Meu avô era um velho bem-humorado. Meio surdo, teimoso... Não usava aparelho auditivo porque incomodava. Um bom piadista, adorava contar piadas de português. Logo ele, filho dos patrícios... Muito habilidoso com madeira, a mesa onde estão os meus MSX são obra dele. Viveu bem. Comeu muito bacalhau do Porto, bebeu muito vinho de qualidade, ganhou duas vezes na loteria... Mas não deixou patrimônio, além de um apartamento que ele ganhou do sogro, e a mobília. Eu quase diria que ele foi um bon-vivant, mas não tinha dinheiro para tal. Ainda guardo com carinho uma das últimas conversas que tive com ele, com o aparelho, e o papo foi tão divertido... Que eu não queria que acabasse. Eu ri muito, com as tiradas irônicas do seu Alfredo, e seu gosto por cinema. Não compartilhava dele o gosto por futebol. Eu, Botafogo, e ele, Vasco "saudável", já que segundo ele, doente é rubro-negro. E para piorar, no fundo, ele apoiava o Eurico Miranda.

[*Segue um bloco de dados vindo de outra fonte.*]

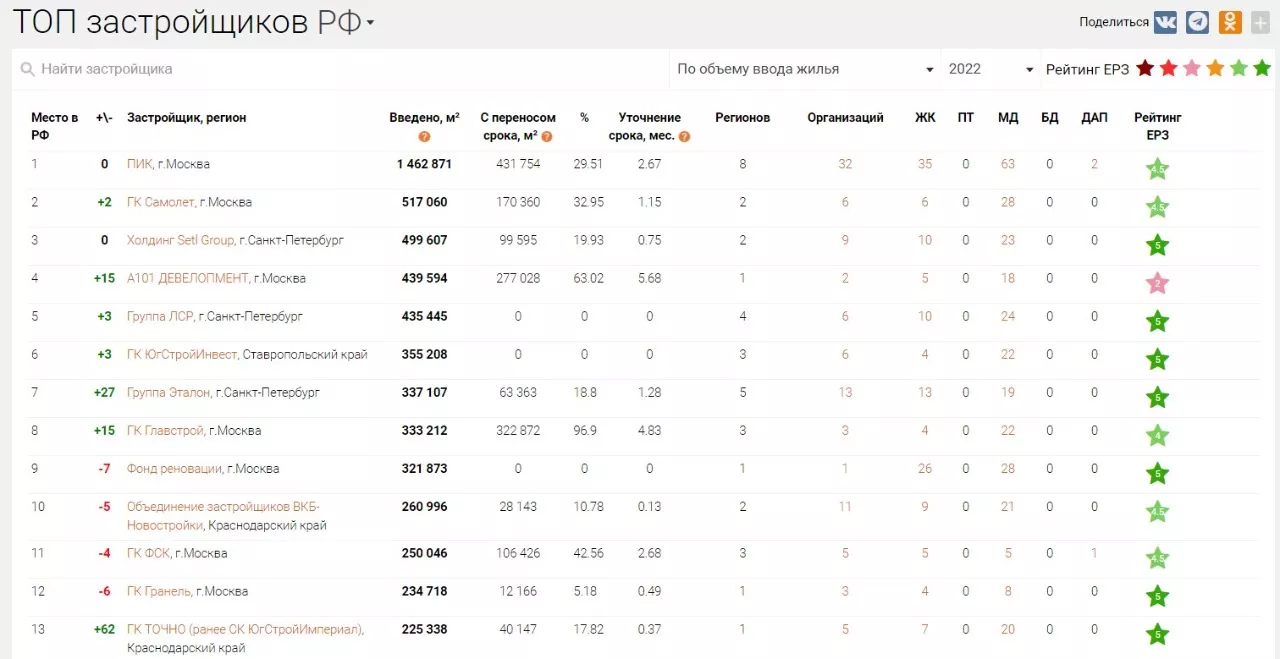Click the gray plus share icon
Viewport: 1280px width, 659px height.
point(1260,22)
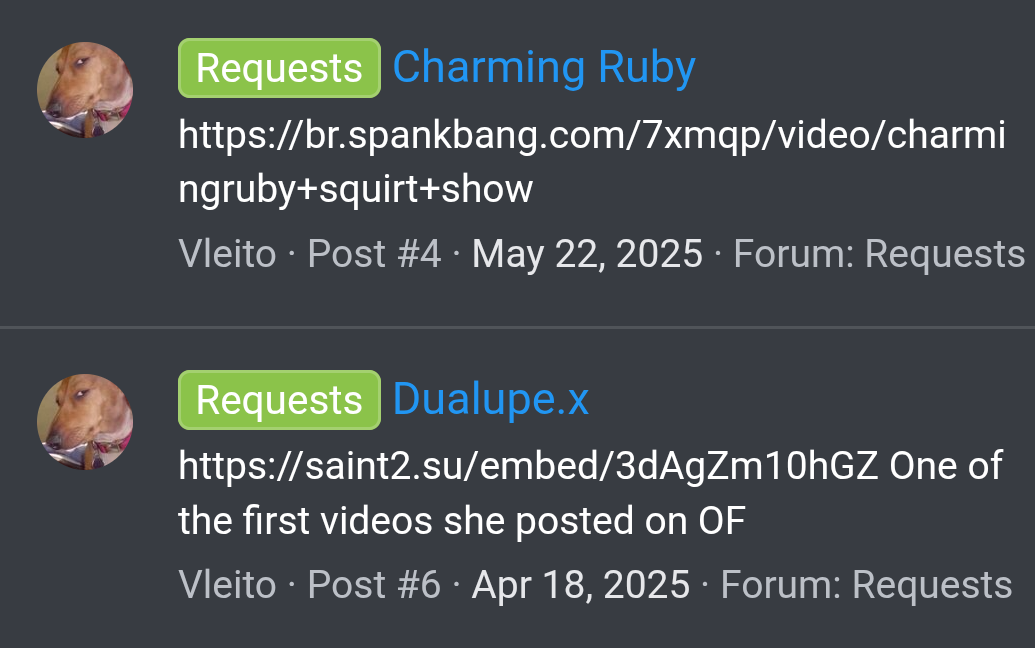The image size is (1035, 648).
Task: Click the divider between the two results
Action: point(518,327)
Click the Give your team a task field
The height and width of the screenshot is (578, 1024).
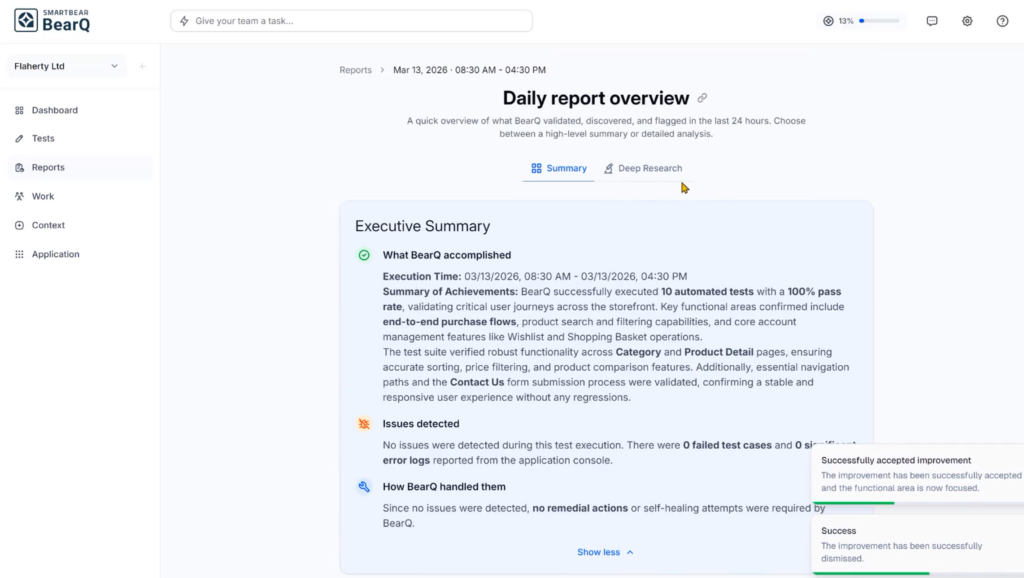pyautogui.click(x=351, y=21)
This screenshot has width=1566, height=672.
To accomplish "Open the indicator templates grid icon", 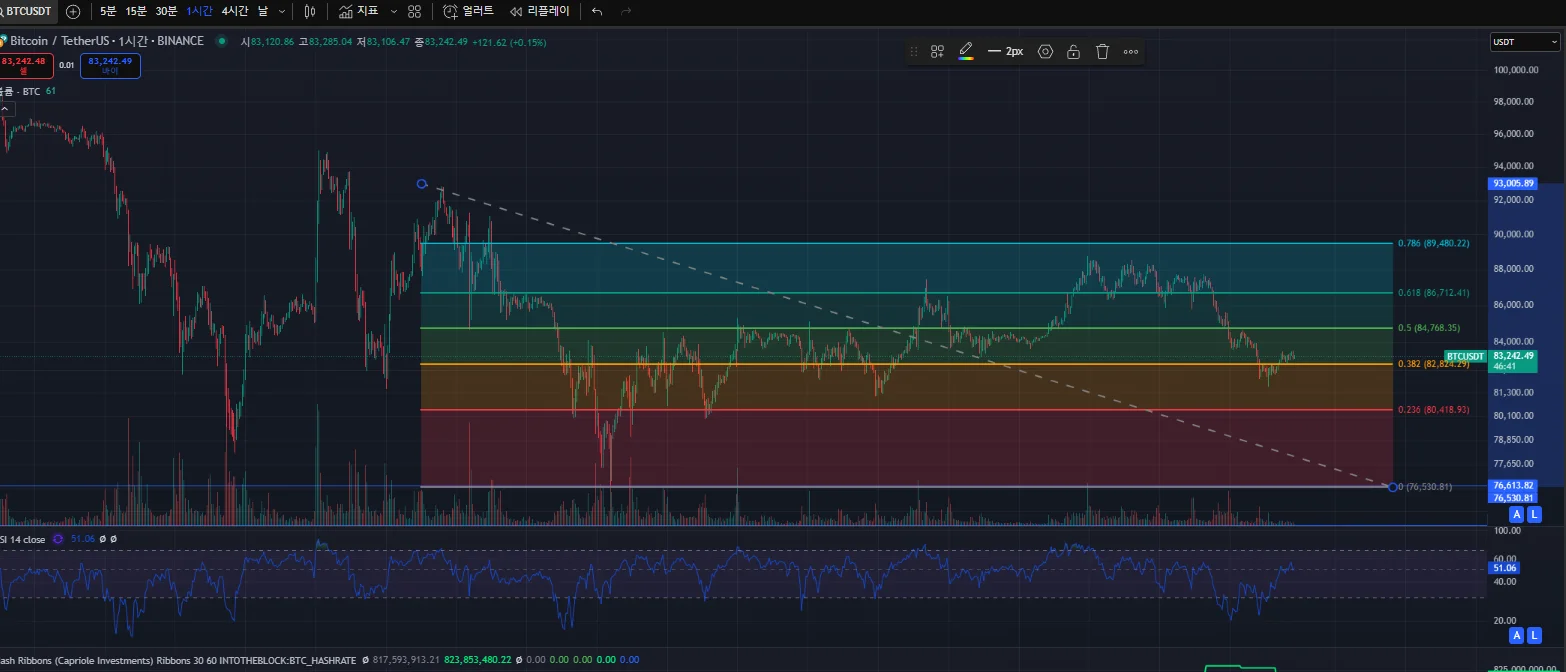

Não adianta dizer que virou santo depois de morto. Os erros, os pecados, as falhas... Continuam as mesmas. Ele começou a morrer quando se fechou no mundo dele: Parou de caminhar com medo de ser assaltado (então não vai caminhar tão cedo, ora), parou de ir votar quando foi dispensado, ficou vendo TV, acompanhando tudo que é novela (argh), e colocou, ao longo da vida, a responsabilidade de pensar e decidir para a minha avó. Um morto-vivo, eu diria. E esse câncer veio encerrar uma existência de uma forma feia. Como se saísse da vida pela janela, meio que fugido... E não pela porta da frente, como deveria sê-lo.

Pena que o coração duro dele não deixou que Jesus entrasse. Segundo a fé da família (somos protestantes, como todos sabem), ele não morreu salvo, por mais que tivesse tido oportunidade de querer saber quem é esse Jesus Cristo, que o filho dele, a esposa e os netos tanto amam. Nunca quis saber, sempre se colocou como a maioria dos católicos brasileiros: Crê em Deus, mas vive como se ele não existisse.

Vá em paz, seu Alfredo. Vamos guardar na memória as brincadeiras, as partidas de badminton na quadra no quintal da casa dele, o primeiro contato com a informática (um Atari 2600, em 1983), os primeiros passeios de metrô (e eu deslumbrado, naquele trem que andava por baixo da terra), entre outras tantas coisas. E a perda da convivência no final da vida dele, a gente guarda com tristeza, pois foi uma opção dele, não nossa. Fazer o què, né? E como diz minha avó, achando que consola... É a vida.




(*) Semana passada, meu pai fez uma cirurgia razoavelmente simples, num bom hospital da Barra da Tijuca. Dois dias de internação, minha mãe como acompanhante... Infelizmente ele não pode dirigir, está impossibilidado por ordens médicas, pelo menos por enquanto. Soubemos recentemente que tudo o que ele passou custa em torno de R$ 9 mil. E o plano de saúde dele cobriu tudo.

PS: Eu estou bem. Um pouco triste, é claro, mas estou bem. Meu pai, que é o mais afetado, está tranqüilo. Chorou um pouco hoje, mas está conformado. Minha avó está bem nervosa (afinal, 64 anos de casamento), mas já sabia que o velho dela não iria sair dessa. O chato é ficar parado, em casa, esperando resolver essa situação. Pelo menos, vou escrevendo, e vou fazendo o que posso, da minha lista de coisas a fazer. É o jeito.